Researchers of the Institute of Telecommunications and Multimedia Applications (iTEAM) of the Universitat Poliècnica de València (UPV), have developed a new device that is able to increase the efficiency of satellites, reducing, at the same time, their cost.
The radiating cell is a prototype that integrates the four typical beams of muti-spot beam satellites. Nowadays, these beams are provided by means of four different antennas, with their corresponding reflector apertures, whereas the device designed by the iTEAM gathers all the beams in a single structure.
“We have transformed a filter into an antenna”
Patented by the UPV, the device is able to provide, like multi-beam antennas, wideband two-way communications, and will allow to solve the problems of high weight in satellites by reducing considerably their size.
In addition, the new cell facilitates the location of the classical reflector antennas and their feeders, which often are an added difficulty when implementing the satellite and increase their cost.
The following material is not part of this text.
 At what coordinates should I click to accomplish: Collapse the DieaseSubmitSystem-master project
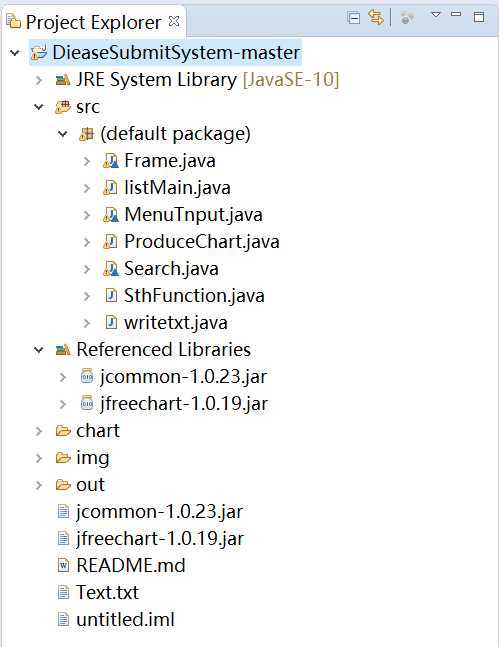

As the researcher Marco Guglielmi indicates, “the novelty of this structure is that it is normally formed by an input and output ports with coaxial cables, and we have made the input with a coaxial cable, but the output is the free space. We have transformed a filter into an antenna”.
Less is more
With this innovation, in a device with a palm of a hand size, it would be possible to concentrate into a single structure the four beams that were formerly radiated by bulky conventional antennas, without altering the satellites coverage. “The coverage”, affirms Mariano Baquero, researcher of iTEAM, “would be exactly the same as those of current systems, but with a quarter of the antennas”.
Wide range of possibilities
Apart from satellites for telecommunications, the features of the new device permit its application to a wide range of antennas, as well as to different technologies, integrated with other devices. For instance, it could be applied to space communications, and, hence, to any application in which it is required an antenna capable of generating, with a single aperture, several separate beams.
International collaboration
The creation and development of the device has been carried out by means of the participation of five Spanish and Italian inventors: Piero Angeletti y Giovanni Toso, of the European Space Agency in the Netherlands; Marco Guglielmi, invited researched at the UPV, and Vicente Boria and Mariano Baquero, members of iTEAM.